An “all in” VDC approach on the project has led to the necessity of all players to communicate effectively among disciplines and software platforms. Interoperability of software has played a critical role in enabling cross-platform collaboration. For example, while architectural constructability reviews were taking place early in the design phases of the project through an Autodesk Revit design model from the design team (HKS architects), upfront investment in the MSE wall was investigated, communicated, and dissected though the use of Bentley MicroStation and Bentley InRoads. The capability to integrate various design and construction decisions in a unified platform in Autodesk Navisworks with dozens of other trades and coordinate the proposed design among the entire project team proved invaluable to achieving buy in between all parties. In the end, by having the ability to integrate virtually something unique like the MSE wall system or to test out the scenario, the project was able to achieve a significant cost and schedule savings.

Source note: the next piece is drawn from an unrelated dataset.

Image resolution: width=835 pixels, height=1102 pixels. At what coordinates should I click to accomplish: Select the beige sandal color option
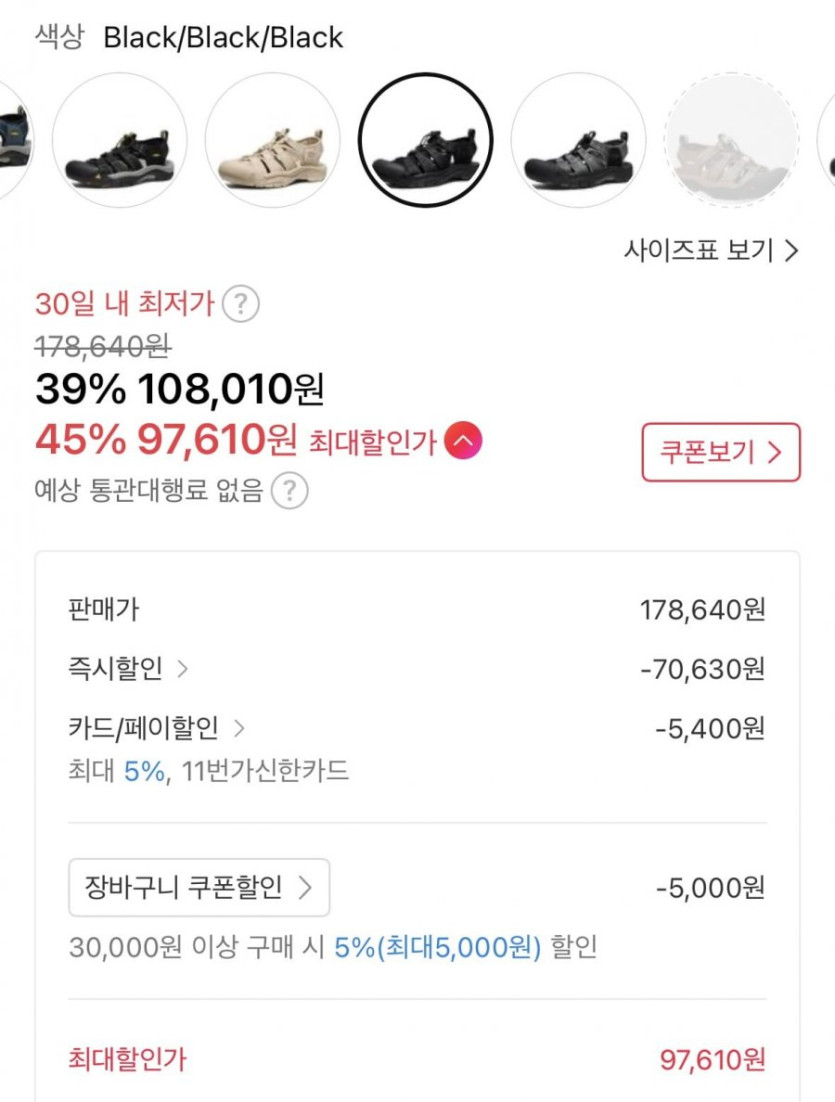[x=272, y=140]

By integrating new VDC processes, Mortenson was able to make critical decisions with the owner and project team using the computer model before implementation in the field. Each stage of the construction process was modeled and fully coordinated between key stakeholders, allowing any conflicts and decisions to be resolved early in the construction phase and therefore reducing time of construction. Georeferenced models allowed the civil construction team to use machine-controlled grading techniques that significantly reduced the time to complete the large earthmoving operation that has consisted of more than 300,000 yards of dirt to date.

A federated model-based turnover is projected for the owner at project completion in late 2016. The model is anticipated to assist in operations as the backbone of the complex database of information that a large medical center entails. Precise as-built conditions derived from the working models will assist the owner in all ongoing maintenance needs from an efficient above-ceiling network of systems to below-grade utilities that may require access in the future.